** begin Task input **

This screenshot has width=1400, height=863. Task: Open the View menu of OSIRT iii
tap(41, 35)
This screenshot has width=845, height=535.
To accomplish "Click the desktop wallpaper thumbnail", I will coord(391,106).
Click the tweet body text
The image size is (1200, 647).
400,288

** end Task input **
** begin Task input **

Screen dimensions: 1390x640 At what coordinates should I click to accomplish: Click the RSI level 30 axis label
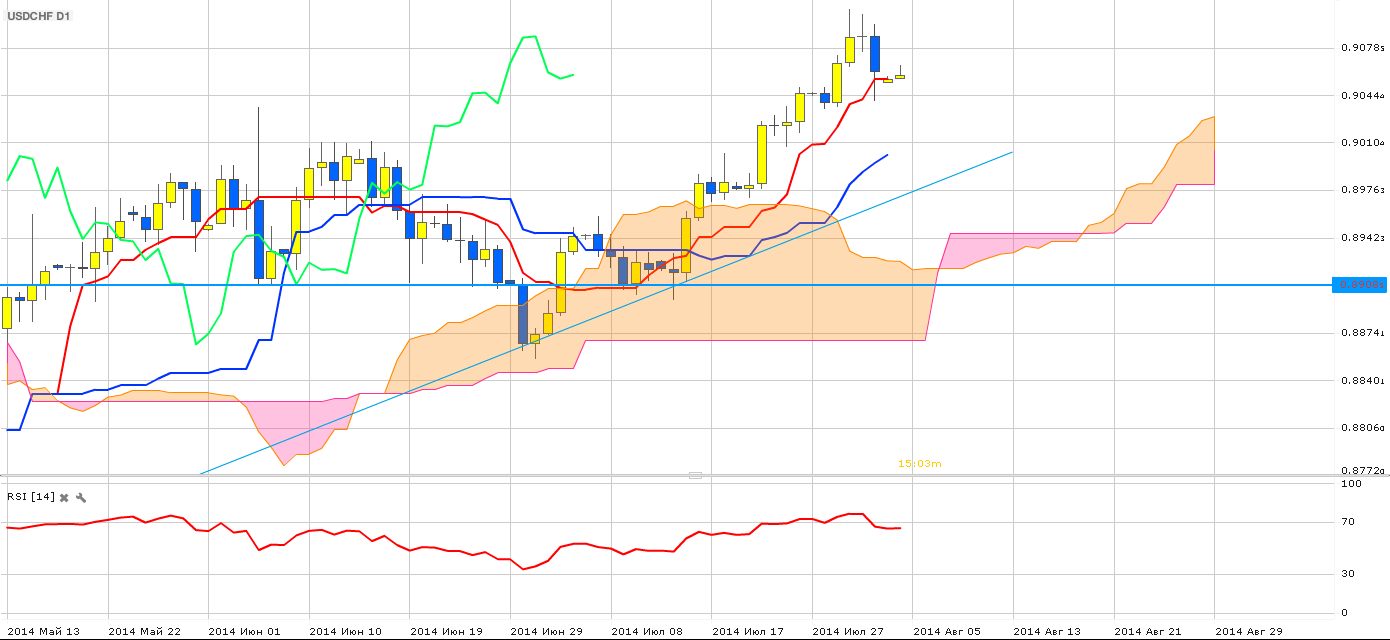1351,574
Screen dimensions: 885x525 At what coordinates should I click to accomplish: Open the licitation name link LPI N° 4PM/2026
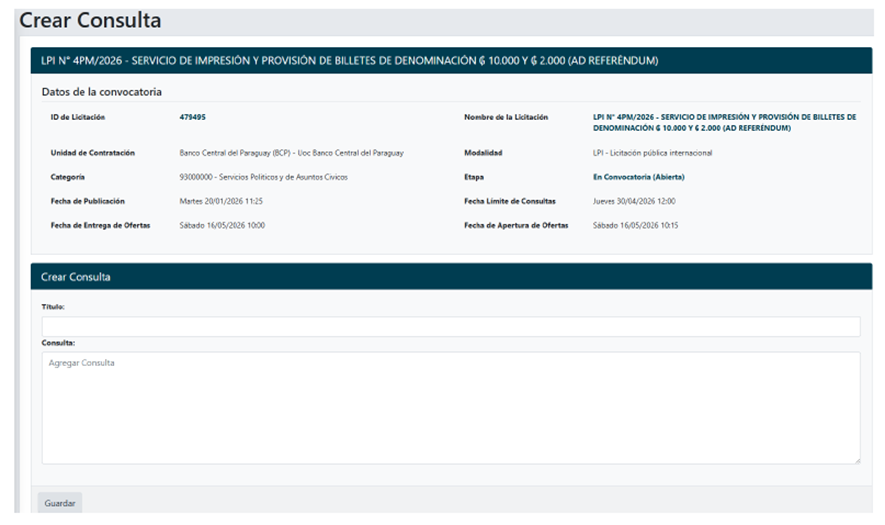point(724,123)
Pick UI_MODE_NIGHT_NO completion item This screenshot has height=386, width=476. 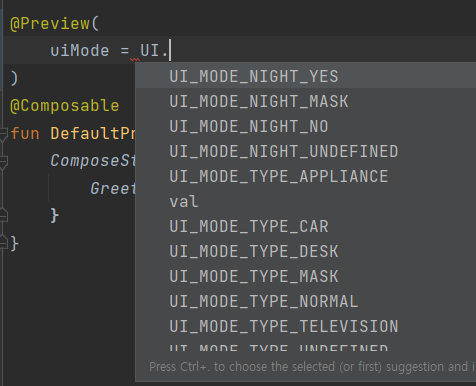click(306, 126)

** end Task input **

### Problem to solve
Output the items from the line with "Screen dimensions: 1390x640" to the line with "point(724,123)" as a numbered list, skipping blank lines. Leave out the pictures.

### Written solution
1. Screen dimensions: 1390x640 At what coordinates should I click to accomplish: Click the RSI level 30 axis label
2. 1351,574
3. Screen dimensions: 885x525 At what coordinates should I click to accomplish: Open the licitation name link LPI N° 4PM/2026
4. point(724,123)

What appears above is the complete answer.